Time ran out for Mirror School. Wolf Creek Public Schools trustees voted unanimously to close the school because of dwindling enrolment and high operating costs.

ONE YEAR AGO

• Time ran out for Mirror School. Wolf Creek Public Schools trustees voted unanimously to close the school because of dwindling enrolment and high operating costs. Beginning in September most students from the kindergarten to Grade 8 school would be bused to Alix, about 15 minutes away. Trustee Donna Peterson said the community tried its best to boost enrolment.

• Disciplinary action was underway for a city employee who mistreated a porcupine after he brought it into a city department and tied it up. City Manager Craig Curtis said a thorough investigation was conducted by the city’s Human Resources department in collaboration with the Electric Light and Power department and the International Brotherhood of Electrical Workers. The investigation revealed that a porcupine was brought into the light and power department on March 16.

FIVE YEARS AGO

• Red Deer College announced it would trim its theatre studies costume program to cut costs. The 22 students in the 10-year-old program vowed not to go down without a fight

• Early autopsy results failed to pinpoint what killed a frenzied man who stopped breathing during an arrest in Rocky Mountain House. Teddy James Meiorin was the third person to die in police custody in Rocky since February 2000.

10 YEARS AGO

• The tragic deaths of four young people in two weeks stunned Sylvan Lake residents. Nicole Marie Selvidge, 8; Amanda Thompson, 20; Christopher Shaun Faber, 22; and Stephan Egli, 20, died in a string of coincidental accidents. A grief support group started by the ministerial association the year before helped residents mourn.

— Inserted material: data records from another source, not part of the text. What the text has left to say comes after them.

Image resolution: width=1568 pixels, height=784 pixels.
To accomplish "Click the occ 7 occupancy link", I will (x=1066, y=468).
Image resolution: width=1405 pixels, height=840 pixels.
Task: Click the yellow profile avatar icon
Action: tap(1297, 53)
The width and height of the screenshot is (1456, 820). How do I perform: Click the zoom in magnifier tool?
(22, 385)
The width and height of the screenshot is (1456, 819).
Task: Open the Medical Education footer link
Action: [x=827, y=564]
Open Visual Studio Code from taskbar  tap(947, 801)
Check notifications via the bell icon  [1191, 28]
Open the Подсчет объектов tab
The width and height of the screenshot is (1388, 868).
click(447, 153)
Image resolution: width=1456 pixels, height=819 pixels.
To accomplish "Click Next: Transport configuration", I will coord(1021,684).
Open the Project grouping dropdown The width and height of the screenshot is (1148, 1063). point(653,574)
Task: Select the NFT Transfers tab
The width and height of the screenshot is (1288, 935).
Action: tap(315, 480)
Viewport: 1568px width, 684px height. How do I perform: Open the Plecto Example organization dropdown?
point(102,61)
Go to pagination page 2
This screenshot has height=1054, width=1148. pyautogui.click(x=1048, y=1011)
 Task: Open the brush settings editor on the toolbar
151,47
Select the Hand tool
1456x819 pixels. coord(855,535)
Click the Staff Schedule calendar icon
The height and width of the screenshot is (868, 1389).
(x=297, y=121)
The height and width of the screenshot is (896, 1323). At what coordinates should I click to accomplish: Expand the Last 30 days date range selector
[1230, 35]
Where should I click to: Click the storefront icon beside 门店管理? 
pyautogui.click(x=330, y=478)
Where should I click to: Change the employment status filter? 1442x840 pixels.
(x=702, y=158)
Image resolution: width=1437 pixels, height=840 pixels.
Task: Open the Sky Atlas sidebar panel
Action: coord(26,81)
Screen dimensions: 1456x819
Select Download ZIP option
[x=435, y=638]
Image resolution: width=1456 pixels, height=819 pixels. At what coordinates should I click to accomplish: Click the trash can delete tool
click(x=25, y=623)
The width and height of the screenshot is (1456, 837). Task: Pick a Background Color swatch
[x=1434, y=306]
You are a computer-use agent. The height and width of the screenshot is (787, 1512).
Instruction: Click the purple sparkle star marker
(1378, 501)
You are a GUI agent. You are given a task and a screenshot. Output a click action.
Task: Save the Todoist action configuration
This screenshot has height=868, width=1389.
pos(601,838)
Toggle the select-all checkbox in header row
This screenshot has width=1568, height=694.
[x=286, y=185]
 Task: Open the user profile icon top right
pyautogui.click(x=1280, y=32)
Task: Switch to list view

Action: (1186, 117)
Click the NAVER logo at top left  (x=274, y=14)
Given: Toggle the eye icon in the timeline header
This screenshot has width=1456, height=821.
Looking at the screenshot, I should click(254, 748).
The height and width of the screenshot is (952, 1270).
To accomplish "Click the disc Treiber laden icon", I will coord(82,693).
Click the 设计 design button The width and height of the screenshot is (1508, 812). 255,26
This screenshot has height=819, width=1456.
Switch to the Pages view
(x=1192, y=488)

• A backhoe smashed through the last obstacle to the $1.4 million-expansion of the Central Alberta Women’s Emergency Shelter. An aging bungalow was razed.

25 YEARS AGO

• Council agreed to expropriate land in the path of the 67th Street Bridge project after months of negotiations with the owners failed to reach a selling price. City solicitor Tom Chapman said the city would send a notice of intent to expropriate to the landowners Al, Harry and Gerald Boomer. Council negotiated more than six months to acquire about three acres of land from the Boomers for the $17-million bridge project.

• Stockwell Day gambled and won as he seized the provincial nomination in Red Deer North on the first ballot. “I have gambled; I have put it all on the line,” he told 802 delegates at the Capri Centre.

50 YEARS AGO

• Don Messer and his Islanders stepped from a bus Thursday to be greeted by a highland reception at the Golden Matador. Piper Don MacArthur and six charming dancers from the Highland Dancing Association brought enthusiastic response from the group of 30 entertainers. It was an important event in the lives of dancers Judy Heisz, Penny Bill, Arlene Lupul, Jeanie Harvie, Dale Carter and Patty McEachren, and as expected, jovial Charlie Chamberlain mimicked the fling as he made he was to the main entrance.

90 YEARS AGO

• Manager Kenealy and the Telephone staff at Red Deer did the agreeable to their many friends at the Oddfellows hall on Thursday night, when a party of eighty or more thoroughly enjoyed their hospitality in the way of cards, dancing and refreshments. Miss Bone, Mr. Bone and Mr. Hurley most acceptably supplied the music. The whole party hope to see another successful event of the kind next winter.

• Through the courtesy of G. W. V. A. officers and Executive, and with the co-operation of Major Briscoe and other officers of the local militia, the Indoor Baseball League got off to a fine start and the armories, especially on Monday night, when the High and Public School rooters were in great evidence, were almost every evening the scene of interesting and amusing games. The players were somewhat green at the game yet, and the slippery floor was a terror for the runners and fielders, but practice would soon bring these obstacles into line.

100 YEARS AGO

• The first election of councillors for the Village of North Red Deer was held. W. Webb got 23 votes, L. Brennan 16 votes, and Steele (no initial or first name provided) three votes.

• Charlie Wong, who advertised himself as “a Chinaman with a high and holy passion for giving good service,” opened a restaurant on Ross Street.